Task item >> Continue the passage on monitoring treatment response in multidrug-resistant tuberculosis from the point where it stops.

The on-going spread of MDR-TB, defined as resistance to rifampicin and isoniazid, is threatening TB control efforts [2]. In 2023, Uganda reported the prevalence of MDR-TB as 1.1% and 3% among new and previously treated TB individuals respectively[1]. MDR-TB is difficult to treat and cure, requiring lengthy treatment with multiple toxic drugs. The World Health Organization (WHO) suggests the use of the 9-month all-oral regimen rather than longer (18-month) regimens in patients with MDR/RR-TB and in whom resistance to fluoroquinolones has been excluded and a 6-month treatment regimen composed of bedaquiline, pretomanid, linezolid (600 mg) and moxifloxacin (BPaLM) under specific conditions[3].
There is a huge need for evaluating new drug combinations containing novel drugs such as the bedaquiline containing regimens to simplify and further shorten the treatment period[4]. The interval and sensitivity of treatment monitoring method is vital to document early therapeutic failure which may impact particularly the implementation of the new BPAL and BPALM regimens [5]. This calls for rapid and low-cost treatment response monitoring methods for most high burden low- and middle-income countries LMICs).
Conventional sputum smear microscopy is the most common TB test in resource limited settings but it is unsuitable for measuring treatment response as it does not differentiate between dead and live bacilli in the smear. Fluorescein di-acetate (FDA) vital stain microscopy test detects live bacteria in smear and may expedite diagnosis of poor response to treatment, predict treatment failure and relapse [6, 7].

Data under study >>
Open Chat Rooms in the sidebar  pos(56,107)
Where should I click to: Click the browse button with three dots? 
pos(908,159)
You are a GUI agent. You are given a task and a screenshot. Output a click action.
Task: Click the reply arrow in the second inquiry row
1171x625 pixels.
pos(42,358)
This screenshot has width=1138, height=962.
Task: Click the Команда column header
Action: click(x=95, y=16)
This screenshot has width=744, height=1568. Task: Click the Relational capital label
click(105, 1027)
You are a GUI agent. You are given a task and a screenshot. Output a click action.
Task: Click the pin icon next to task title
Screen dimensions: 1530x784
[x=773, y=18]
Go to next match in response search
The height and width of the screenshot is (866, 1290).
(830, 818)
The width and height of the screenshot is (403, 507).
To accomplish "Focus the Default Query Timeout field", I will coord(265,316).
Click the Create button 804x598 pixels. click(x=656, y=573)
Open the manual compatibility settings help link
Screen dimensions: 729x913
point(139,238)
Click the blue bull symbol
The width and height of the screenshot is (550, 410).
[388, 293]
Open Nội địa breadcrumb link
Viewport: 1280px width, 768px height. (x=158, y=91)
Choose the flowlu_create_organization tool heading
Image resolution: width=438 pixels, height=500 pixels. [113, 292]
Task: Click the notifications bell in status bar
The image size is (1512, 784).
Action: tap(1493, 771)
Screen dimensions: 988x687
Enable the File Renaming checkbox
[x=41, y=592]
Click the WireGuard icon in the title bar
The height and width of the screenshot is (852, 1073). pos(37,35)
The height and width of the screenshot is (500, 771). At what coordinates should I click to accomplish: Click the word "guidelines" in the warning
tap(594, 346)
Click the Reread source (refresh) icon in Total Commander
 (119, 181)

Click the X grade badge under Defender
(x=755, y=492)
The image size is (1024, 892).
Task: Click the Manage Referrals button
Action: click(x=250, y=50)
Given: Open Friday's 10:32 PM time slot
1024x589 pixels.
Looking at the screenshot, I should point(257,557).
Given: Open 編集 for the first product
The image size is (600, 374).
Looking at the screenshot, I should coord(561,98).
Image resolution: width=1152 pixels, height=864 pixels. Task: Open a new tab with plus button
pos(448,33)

Answer to the exercise >>
The GeneXpert MTB/RIF (Xpert) has been a game changer for rapid detection of rifampicin resistance with increased sensitivity observed in a newer version of cartridge the Xpert^®^ MTB/RIF Ultra (Ultra; Cepheid, Sunnyvale, CA, USA) assay. The Xpert MTB/RIF test detectsDNA that persists long after cell death and this limits it from being a suitable treatment response monitoring tool [8]. The Tuberculosis Molecular bacterial load assay (TB-MBLA) is a quantitative polymerase chain reaction (RT-qPCR) test that quantifies changes in M. tuberculosis rRNA during treatment [9]. This culture-free biomarker is rapid and accurate among DS-TB patients [9-11]. TB-MBLA performance data among MDR/RR-TB is not readily available. The related bacterial phenotypic changes usually delays time to culture conversion for MDR/RR-TB compared to drug susceptible TB[12].
Middlebrook 7H11 agar has been used to measure M. tuberculosis colony-forming units per mL (cfu/mL)[13]. A more sensitive Mycobacterial Growth Indicator Tube (MGIT) culture, a liquid culture, is the gold standard method for measuring response to TB treatment. This method is sensitive; however, it is prone to contamination, requires specialized laboratory infrastructure, highly skilled personnel and difficult to decentralize. In this study we evaluated the concordance of the alternative bacteriological measures of response to therapy (AMRT) compared to MGIT culture among MDR/RR-TB patients during the first 16-weeks of treatment.
MATERIALS AND METHODS
Study design, and site
This prospective observational study was conducted at Mulago National Referral Hospital- Kampala, Uganda between 14/02/2020 and 09/02/2024. Participants who were found to have drug resistant TB were admitted to MDR-TB ward and managed for 8-weeks according to the national policy by then[14]. After discharge from the hospital, participants were followed up monthly for clinical examination, drug refills and study related data collection up to the end of treatment [13].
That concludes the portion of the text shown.